» What is being asked
Your answer must be a single number: the count of lines in the records below that include the string "computer".

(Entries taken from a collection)
· · · · · · ·
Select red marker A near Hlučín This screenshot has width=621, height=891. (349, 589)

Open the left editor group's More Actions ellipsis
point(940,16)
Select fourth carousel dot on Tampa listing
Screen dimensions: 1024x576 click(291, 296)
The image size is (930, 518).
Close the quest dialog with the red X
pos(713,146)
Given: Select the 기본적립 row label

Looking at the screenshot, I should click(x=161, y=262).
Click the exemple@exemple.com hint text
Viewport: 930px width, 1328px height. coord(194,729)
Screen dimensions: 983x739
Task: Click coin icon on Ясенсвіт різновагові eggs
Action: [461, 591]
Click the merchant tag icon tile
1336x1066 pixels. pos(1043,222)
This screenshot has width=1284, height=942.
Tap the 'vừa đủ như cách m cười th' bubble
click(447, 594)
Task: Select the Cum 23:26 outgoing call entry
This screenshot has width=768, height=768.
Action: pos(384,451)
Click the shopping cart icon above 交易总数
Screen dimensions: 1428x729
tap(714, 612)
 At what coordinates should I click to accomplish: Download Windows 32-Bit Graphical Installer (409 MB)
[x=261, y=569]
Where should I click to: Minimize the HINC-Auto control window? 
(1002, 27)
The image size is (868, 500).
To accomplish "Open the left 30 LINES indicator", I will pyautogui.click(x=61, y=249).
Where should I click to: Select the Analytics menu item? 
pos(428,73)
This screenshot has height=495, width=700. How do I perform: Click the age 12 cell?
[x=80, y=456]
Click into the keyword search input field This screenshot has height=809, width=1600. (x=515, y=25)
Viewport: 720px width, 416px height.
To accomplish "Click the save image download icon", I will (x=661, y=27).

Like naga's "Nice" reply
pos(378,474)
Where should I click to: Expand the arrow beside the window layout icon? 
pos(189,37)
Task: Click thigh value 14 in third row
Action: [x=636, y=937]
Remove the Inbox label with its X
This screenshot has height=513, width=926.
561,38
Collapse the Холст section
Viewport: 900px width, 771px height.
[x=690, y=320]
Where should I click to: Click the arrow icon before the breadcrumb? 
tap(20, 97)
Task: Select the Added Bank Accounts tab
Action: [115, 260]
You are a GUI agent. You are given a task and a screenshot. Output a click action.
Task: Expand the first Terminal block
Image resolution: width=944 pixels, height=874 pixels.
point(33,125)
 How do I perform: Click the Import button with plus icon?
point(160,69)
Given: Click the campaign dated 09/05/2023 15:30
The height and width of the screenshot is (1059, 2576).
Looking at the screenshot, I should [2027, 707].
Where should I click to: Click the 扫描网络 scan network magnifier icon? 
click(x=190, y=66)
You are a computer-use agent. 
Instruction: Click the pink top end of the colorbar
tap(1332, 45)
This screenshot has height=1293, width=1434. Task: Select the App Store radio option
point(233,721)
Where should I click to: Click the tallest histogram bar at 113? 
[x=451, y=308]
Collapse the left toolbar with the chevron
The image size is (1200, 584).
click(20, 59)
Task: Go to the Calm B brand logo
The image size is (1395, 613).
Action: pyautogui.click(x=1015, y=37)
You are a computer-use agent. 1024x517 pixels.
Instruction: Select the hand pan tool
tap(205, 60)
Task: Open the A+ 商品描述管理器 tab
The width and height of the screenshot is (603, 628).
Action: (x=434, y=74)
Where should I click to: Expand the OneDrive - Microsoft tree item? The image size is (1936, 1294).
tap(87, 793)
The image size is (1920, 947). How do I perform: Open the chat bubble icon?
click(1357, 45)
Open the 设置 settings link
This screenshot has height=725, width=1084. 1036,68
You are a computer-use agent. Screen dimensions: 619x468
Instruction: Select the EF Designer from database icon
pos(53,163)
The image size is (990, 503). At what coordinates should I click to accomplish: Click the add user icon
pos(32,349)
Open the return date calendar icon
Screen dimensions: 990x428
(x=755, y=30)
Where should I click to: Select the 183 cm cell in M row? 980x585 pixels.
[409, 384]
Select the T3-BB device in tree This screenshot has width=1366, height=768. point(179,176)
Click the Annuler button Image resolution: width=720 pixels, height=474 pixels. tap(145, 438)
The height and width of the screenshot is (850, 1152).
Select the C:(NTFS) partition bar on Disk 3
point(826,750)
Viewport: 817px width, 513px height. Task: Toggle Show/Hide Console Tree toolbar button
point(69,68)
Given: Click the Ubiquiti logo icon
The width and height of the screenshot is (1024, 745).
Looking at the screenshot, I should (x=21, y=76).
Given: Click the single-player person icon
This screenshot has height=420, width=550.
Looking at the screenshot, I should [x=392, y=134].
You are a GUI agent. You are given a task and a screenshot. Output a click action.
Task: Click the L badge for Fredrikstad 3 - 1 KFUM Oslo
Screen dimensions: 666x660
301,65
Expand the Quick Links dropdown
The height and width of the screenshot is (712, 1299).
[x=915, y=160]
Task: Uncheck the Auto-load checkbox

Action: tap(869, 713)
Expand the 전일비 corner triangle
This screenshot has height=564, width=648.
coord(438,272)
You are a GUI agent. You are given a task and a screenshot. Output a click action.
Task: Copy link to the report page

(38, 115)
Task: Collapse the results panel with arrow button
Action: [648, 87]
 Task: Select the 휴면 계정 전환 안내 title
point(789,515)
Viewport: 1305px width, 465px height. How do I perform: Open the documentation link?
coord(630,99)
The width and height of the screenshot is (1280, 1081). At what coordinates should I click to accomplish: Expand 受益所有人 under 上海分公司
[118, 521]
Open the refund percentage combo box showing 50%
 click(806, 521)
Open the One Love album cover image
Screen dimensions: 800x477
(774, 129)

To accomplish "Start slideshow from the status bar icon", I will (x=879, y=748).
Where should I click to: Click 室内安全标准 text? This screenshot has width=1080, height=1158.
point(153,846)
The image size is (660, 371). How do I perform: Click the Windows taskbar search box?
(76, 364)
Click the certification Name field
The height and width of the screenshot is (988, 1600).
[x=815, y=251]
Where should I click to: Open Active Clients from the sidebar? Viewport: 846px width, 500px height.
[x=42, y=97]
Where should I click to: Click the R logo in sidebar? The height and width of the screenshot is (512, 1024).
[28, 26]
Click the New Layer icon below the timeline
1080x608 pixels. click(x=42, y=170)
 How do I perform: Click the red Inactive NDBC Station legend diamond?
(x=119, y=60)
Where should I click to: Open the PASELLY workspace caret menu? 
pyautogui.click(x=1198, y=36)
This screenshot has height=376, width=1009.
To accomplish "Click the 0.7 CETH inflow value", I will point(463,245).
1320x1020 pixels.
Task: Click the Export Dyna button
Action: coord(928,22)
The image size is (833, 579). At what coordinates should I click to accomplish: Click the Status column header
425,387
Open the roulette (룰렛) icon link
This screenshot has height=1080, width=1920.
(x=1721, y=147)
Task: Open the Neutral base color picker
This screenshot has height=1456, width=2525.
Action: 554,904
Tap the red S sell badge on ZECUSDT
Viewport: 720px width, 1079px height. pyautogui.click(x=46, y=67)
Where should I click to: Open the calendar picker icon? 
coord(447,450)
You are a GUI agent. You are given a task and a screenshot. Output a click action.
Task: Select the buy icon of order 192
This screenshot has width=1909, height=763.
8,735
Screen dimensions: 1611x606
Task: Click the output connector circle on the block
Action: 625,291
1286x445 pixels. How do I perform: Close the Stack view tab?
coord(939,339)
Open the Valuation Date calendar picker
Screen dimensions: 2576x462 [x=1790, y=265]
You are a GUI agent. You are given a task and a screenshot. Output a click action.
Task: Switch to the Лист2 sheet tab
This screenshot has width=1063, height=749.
· · · · · · ·
» Answer to the exercise
3